Centralized WLAN Management Application/Framework

Bryan Kadzban bryan
Tue Nov 28 14:53:04 PST 2006


Daniel Bertolo wrote:
> The main idea is to make the APs stupid doing nothing else but 
> sending unmodified wireless frames through a tunnel to the server 
> where again HostAP will do the rest (namely authentication).

Not sure if this will work on the AP end, but if hostapd will run on a
tun/tap device, that might be a fairly easy way to get the frames to it.

Basically, you open /dev/net/tun, and do some ioctl() magic to create a
virtual NIC.  Then, any write() calls you make to the character device
act like a frame coming up the network stack, and any read() calls you
make will (block, then) return with each frame sent out that interface.
Basically, think of your program as the physical layer for this NIC.
(You have to do some select() magic to handle traffic flowing in both
directions, but at least writing to the character device never blocks.)

You could then encapsulate each frame with at minimum its length, and
send the result to the APs.  If you want to make this channel a bit more
secure, I'd suggest using an ssh session and port forwarding.

The issue would be whether the APs would support behavior like this; I
suspect it'd be pretty hard.  You could perhaps bridge the WLAN
interface and another tun/tap interface (that your AP-side program
creates), but I'm not sure how well that would work.

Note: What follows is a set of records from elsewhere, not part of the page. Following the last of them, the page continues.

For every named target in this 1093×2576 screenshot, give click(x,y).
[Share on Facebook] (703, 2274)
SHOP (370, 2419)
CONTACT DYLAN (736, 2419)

There are also issues with WEP, WPA, etc. -- you'd have to make sure
that either you send unencrypted data to the AP (and then you'd have to
handle the encryption-key ioctl()s somehow), so that the AP can encrypt
them, or you'd have to use a chipset that can send "raw" 802.11 data
frames, and your program would act as the bridge.  (Then the central
host would TKIP- or CCMP-encrypt all the traffic.)  Receiving data would
act the same way -- you'd have to either decrypt it at the AP or the
central host.  I assume you'd want the central host doing all the work,
so I'd look into a chipset that will allow you to send and receive raw
802.11 frames.

Most of this is just musing, though; I'm not sure if any of it is
actually possible.  :-)  (I've recently gotten a generic tunnel-over-ssh
program working here, which is why I thought of the tun/tap stuff.)